Au-delà des aspects commerciaux, les effets indésirables des droits de douane de l’administration Trump se font déjà ressentir sur les marchés financiers[8]. Une contagion de la chute des actions vers les obligations souveraines semble désormais écartée avec la pause sur les DDR. La situation incite toutefois à une forte vigilance car les mécanismes exposés ici pourraient de nouveau être activés à l’approche de juillet 2025. En cas de nouvelles tensions, les Banques centrales, bien qu’en pleine phase de réduction de leurs bilans, pourraient bien être remises à contribution pour éviter un krach obligataire.

 

V.L, article rédigé le matin du 10/04/2025

[1] Plus importants montants vendus depuis 2010 selon Goldman Sachs

[2] Entre le 7 et le 9 avril 2025, les rendements ont augmenté de +11,2 pdb par jour en moyenne, soit largement plus que la moyenne sur longue période (environ la moyenne augmentée de deux écarts types).

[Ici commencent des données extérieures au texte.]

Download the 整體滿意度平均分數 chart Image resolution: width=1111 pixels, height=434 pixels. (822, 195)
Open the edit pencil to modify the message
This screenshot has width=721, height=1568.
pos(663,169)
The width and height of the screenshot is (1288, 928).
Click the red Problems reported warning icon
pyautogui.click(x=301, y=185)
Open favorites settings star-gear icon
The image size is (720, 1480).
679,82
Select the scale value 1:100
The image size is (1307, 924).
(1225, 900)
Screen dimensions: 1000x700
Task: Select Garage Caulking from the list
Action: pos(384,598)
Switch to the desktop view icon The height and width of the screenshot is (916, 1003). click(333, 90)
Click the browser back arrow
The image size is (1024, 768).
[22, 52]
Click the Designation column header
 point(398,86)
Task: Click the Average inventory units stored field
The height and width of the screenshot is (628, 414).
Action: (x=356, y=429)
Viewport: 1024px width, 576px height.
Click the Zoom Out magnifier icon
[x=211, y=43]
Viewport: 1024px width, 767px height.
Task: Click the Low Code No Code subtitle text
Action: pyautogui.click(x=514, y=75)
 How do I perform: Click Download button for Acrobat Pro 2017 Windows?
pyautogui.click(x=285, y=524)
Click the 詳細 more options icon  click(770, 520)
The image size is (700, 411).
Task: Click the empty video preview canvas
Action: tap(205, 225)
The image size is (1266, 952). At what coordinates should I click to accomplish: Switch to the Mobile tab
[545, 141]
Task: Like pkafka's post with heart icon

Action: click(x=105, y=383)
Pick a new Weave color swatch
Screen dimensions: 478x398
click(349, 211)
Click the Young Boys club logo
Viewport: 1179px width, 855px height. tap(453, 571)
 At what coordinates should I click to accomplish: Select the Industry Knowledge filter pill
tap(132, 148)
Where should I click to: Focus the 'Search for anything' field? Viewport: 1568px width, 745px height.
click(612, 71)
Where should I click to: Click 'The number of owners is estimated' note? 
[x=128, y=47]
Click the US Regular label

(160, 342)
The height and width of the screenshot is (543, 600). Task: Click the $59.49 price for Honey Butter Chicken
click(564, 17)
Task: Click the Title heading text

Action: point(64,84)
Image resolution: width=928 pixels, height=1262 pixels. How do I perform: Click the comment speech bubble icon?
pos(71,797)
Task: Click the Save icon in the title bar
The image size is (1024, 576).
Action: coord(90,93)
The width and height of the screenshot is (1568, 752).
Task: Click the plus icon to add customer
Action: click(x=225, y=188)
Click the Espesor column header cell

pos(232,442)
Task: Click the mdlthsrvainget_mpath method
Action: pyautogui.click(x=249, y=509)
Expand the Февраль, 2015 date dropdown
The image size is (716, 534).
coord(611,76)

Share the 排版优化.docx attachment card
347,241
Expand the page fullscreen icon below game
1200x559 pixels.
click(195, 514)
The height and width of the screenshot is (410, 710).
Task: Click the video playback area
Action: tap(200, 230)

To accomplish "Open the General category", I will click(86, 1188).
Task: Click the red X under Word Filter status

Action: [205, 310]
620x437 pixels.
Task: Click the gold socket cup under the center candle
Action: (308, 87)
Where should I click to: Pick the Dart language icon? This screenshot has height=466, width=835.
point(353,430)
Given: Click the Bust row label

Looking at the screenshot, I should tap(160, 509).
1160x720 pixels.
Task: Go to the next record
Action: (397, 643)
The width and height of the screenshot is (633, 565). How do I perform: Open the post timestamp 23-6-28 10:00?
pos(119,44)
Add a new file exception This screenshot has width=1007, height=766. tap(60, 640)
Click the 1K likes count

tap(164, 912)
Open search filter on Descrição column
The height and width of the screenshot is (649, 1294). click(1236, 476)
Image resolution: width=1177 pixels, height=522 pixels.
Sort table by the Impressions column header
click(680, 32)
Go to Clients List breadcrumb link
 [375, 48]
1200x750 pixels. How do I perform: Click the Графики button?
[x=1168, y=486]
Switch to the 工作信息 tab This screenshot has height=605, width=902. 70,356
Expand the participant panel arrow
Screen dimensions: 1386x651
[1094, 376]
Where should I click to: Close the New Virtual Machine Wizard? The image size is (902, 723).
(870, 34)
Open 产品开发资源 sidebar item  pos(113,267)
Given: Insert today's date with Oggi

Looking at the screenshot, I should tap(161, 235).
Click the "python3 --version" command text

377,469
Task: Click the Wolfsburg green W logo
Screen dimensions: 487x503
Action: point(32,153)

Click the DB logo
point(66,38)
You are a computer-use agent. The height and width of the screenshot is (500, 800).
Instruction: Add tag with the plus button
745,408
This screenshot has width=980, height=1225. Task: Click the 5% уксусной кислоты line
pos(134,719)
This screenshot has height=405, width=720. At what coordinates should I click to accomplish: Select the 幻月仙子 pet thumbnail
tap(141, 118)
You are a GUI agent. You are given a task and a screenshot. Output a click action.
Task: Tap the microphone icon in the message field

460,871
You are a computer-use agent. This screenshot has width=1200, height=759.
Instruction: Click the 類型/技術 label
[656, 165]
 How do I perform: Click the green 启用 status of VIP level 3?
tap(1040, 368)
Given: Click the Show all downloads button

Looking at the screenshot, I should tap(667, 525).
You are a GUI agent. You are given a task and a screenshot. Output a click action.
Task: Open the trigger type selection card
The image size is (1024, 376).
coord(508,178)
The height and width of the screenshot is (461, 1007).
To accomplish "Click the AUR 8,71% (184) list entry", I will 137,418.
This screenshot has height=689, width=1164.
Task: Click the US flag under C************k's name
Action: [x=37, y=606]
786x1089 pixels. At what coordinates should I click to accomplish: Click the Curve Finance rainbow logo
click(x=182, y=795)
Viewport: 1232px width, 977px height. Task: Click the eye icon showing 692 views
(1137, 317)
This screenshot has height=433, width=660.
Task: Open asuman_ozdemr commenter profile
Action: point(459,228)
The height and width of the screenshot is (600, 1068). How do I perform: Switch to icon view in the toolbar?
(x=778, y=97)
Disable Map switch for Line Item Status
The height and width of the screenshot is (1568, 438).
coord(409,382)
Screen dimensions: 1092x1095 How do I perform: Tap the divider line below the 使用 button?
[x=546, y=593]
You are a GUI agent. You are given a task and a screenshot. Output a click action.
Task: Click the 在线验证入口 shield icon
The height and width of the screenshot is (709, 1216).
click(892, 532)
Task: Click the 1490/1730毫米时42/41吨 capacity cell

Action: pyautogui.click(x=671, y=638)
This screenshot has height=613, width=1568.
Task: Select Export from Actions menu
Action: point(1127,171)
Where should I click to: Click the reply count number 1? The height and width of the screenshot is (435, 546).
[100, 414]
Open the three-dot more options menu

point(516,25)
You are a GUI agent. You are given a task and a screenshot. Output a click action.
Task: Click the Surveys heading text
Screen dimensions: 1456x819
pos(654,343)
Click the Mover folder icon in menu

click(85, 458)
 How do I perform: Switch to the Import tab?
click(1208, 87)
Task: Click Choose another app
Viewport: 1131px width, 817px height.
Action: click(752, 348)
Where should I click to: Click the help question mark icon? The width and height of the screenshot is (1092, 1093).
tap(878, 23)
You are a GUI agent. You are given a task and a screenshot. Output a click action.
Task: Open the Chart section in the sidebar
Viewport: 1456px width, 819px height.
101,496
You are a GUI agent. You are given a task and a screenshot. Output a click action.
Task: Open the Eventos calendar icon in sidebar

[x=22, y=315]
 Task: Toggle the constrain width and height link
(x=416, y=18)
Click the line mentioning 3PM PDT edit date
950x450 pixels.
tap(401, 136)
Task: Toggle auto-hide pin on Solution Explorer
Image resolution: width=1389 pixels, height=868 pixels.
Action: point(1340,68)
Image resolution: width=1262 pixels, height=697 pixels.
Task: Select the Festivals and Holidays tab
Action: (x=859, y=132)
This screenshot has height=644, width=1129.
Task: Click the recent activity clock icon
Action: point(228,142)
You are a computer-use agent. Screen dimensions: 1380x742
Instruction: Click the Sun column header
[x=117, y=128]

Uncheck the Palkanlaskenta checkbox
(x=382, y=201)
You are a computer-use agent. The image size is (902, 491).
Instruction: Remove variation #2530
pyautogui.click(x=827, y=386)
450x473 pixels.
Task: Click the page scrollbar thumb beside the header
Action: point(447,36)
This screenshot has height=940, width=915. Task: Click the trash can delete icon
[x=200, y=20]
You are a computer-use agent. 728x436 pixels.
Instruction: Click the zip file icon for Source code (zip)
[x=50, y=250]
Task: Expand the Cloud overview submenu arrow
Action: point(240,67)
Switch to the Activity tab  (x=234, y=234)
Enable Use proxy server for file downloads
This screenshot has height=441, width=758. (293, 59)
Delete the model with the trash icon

[3] Une hausse des rendements intervient simultanément lorsque le prix de ces obligations baisse, caractéristique d’un excédent d’offre (de ventes) par rapport à la demande (d’achats).

[4] Ces titres collatéralités permettent au préteur de ne pas subir de pertes en cas de défaut de l’emprunteur. En cas de défaut, les titres mis en pension deviennent la propriété du prêteur (cf. cet article sur les chambres de compensation).

[5] Les fonds spéculatifs long-short prennent généralement des positions longues (à l’achat) sur des titres dont la valeur augmenterait et des positions courtes (à la vente) sur des titres dont ils anticipent la baisse.

[6] Anticipant une baisse des taux obligataires (une hausse des prix), ces HF prennent des options pour l’achat de titres qu’ils lèvent lorsque les prix augmentent en tablant sur une revente à un prix plus élevé ultérieurement.

[7] Le spread de taux de swap correspond à la différence entre le taux de swap et le rendement d’une obligation souveraine, pour une même maturité. Le taux de swap est un outil de couverture de risque de de taux d’intérêt, soit un contrat financier qui détermine le coût lié à l’échange d’un taux fixe contre un taux variable.

[8] Les Etats-Unis se passeraient pourtant bien d’un retournement de son marché obligataire en 2025 ; d’autant plus qu’un risque de shutdown en fin d’année apparait comme non négligeable avec la nécessité de relever le plafond de la dette publique avant de faire valider le très ambitieux budget annoncé par D. Trump durant sa campagne.